Currently only one repository on its master branch is supported, what makes it very hard to support a GIT flow in a team.
The LCM is definitely worth a separate blog post, stay tuned. For now, I leave it with some nice pictures of one of the most attractive functions: you can automatically install additional products:
Repository for Binaries
After having downloaded binaries and licenses
Day 2 action for an existing “Environment”
you just can add additional products to an installation
Select products to add
Here you can see vROPs and vRLI is already added, vRNI could be added to this “environment”.
VMware Identity Manager
The full product as a separate instance. We will do in depth testing with our SAML federations and are hoping for JIT capabilities.
I am delighted with the new version!

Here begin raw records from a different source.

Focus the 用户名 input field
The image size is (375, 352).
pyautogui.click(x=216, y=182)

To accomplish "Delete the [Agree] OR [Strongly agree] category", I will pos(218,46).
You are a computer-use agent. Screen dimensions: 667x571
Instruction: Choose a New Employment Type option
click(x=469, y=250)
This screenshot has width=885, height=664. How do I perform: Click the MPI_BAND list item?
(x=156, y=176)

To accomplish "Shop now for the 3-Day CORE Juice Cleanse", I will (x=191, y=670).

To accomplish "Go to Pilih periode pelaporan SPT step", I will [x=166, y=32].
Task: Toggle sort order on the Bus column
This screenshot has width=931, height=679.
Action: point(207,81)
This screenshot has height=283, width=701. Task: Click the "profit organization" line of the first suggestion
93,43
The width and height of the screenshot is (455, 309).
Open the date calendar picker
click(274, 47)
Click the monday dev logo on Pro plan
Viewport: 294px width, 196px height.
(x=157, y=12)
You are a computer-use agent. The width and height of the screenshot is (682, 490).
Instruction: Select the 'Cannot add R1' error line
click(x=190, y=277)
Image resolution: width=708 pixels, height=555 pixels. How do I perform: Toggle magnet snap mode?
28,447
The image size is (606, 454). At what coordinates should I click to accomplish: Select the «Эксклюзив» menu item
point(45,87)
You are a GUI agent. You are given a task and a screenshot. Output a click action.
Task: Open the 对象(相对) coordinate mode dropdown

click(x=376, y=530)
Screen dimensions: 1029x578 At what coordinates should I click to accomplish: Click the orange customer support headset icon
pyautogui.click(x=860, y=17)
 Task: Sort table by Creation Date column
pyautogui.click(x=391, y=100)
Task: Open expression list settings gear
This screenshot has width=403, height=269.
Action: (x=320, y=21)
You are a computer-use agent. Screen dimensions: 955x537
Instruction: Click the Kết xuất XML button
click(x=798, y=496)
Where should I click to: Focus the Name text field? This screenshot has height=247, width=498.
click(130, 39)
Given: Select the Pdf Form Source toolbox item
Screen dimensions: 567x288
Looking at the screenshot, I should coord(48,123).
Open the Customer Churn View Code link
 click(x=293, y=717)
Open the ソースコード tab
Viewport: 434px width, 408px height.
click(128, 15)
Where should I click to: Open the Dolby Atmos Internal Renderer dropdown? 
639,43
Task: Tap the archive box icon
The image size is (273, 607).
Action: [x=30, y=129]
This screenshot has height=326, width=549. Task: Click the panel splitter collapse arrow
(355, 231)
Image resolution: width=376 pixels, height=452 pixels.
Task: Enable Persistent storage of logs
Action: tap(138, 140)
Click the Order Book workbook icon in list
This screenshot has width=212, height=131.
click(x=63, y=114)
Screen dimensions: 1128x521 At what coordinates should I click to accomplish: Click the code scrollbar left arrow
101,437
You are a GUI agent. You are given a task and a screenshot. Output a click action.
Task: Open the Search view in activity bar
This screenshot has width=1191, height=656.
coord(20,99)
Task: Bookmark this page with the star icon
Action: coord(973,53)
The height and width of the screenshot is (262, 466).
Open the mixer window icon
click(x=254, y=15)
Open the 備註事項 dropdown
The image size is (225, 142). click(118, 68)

It is not lagging the cloud version and brings a lot of important improvements: the refactoring has been completed (no IaaS server and agents), the API is much cleaner, and the artefacts are kept in simple yaml formats. The GIT integration is at least a very good start, especially the one for vRO (two way synch).
The easy installer is simply awesome. It makes it very easy to do a setup even of a cluster. I’m looking to see further integration of the products over LCM in cloud foundation – this could be an approach to solve multi-tenancy requirements on a service provider level as multi-instance automated installations.
Of cause I have a huge wish list as always… and I’m looking forward to continue the very fruitful collaboration within the design partner program and many f2f discussions with the responsibles for the product development. One thought from my side right away: I hope VMware is building their products compatible to project pacific (drink your own champage!) and does not use appliances but pure K8s deployments for all of their on-prem products. I was very pleased to see vRA 8 completely revamped to k8s – let’s keep the pace!